Ants communicate through pheromones (chemicals that trigger reactions).

Such scents are used to spread alarm when a predator is approaching, leave a trail for food, indicate social status, and signal readiness for mating.

Ants can pick up such signals because they have proteins called olfactory receptors on their antennae, each protein being the right shape to bind to a specific olfactory chemical.

However, for an odor or pheromone to be processed in an ant’s brain, both the correct odorant receptor protein and a shared partner protein called orco must be present.

The team successfully engineered the genetic loss of the Orco protein, which resulted in ants being unable to perform some, if not all, pheromone-based social interactions.

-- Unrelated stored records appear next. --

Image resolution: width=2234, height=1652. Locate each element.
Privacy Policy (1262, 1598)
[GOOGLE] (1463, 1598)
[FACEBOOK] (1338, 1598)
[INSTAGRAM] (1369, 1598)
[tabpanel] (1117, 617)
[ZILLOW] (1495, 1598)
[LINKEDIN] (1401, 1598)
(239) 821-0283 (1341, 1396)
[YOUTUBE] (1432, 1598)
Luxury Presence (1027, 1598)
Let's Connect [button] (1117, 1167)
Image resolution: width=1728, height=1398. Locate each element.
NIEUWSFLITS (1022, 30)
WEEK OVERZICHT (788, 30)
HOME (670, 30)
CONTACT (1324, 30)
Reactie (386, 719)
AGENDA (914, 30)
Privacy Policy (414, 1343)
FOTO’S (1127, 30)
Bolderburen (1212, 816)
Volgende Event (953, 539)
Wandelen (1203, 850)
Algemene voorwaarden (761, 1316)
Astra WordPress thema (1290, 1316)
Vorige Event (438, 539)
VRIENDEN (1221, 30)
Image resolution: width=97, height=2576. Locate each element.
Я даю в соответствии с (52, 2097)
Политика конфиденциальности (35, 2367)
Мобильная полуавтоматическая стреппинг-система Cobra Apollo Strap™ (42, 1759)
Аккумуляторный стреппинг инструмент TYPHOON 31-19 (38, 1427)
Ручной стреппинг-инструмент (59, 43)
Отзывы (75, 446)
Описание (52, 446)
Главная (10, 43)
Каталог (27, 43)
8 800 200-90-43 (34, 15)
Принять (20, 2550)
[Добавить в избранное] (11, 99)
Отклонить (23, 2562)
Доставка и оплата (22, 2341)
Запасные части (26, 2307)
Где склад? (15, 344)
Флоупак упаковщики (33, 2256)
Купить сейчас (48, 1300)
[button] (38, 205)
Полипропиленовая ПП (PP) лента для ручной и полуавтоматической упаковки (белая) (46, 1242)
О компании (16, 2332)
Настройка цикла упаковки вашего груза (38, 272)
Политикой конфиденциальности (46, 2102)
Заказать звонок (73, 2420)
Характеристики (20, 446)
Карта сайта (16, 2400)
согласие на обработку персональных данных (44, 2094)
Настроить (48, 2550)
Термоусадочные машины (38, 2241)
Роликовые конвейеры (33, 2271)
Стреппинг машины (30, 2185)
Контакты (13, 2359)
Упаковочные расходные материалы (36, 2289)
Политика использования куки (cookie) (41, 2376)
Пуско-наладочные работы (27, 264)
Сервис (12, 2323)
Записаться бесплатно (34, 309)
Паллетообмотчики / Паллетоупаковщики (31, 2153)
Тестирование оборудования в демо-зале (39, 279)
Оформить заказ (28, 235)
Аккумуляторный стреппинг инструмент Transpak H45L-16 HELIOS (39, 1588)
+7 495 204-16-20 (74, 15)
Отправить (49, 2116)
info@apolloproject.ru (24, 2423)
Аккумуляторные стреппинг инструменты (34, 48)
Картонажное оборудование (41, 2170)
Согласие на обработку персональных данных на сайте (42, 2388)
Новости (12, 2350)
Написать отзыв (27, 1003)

In particular, the modified young ants spent much of their time migrating from the nest, in contrast to their unmodified nestmates. They were unable to interact with other members of the colony (a behavior referred to as “space cadet”) and were unable to forage and bring them back to the nest.

Also, mutant females no longer groom the males, a pre-mating behavior. The current study focused on the Indian jumping ant, Harpegnathos saltator, which is unlike many ant species where only the queen can mate and pass genes to the next generation.

Any female adult Harpegnathos worker can be transformed into a “queen-like” gamergate in the absence of the queen. This is because the queen secretes a pheromone that suppresses the workers’ ability to mate and lay eggs.

When the queen is removed, after winning a series of antennae duels, the most aggressive females go through this transition and can proceed to produce offspring, which is essential for colony survival.

The 2017 study found that without Orco, the females cannot process pheromones, making them much less likely to engage in duels.